About this exercise: Each line from the line containing "The width and" through the last line of the entries is to be reproduced exactly as it stands.
[Dataset — start]
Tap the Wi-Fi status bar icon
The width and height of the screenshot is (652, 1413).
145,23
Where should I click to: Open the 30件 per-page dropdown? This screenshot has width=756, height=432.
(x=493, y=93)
[Dataset — finish]
Exercise result:
The width and height of the screenshot is (652, 1413).
145,23
Where should I click to: Open the 30件 per-page dropdown? This screenshot has width=756, height=432.
(x=493, y=93)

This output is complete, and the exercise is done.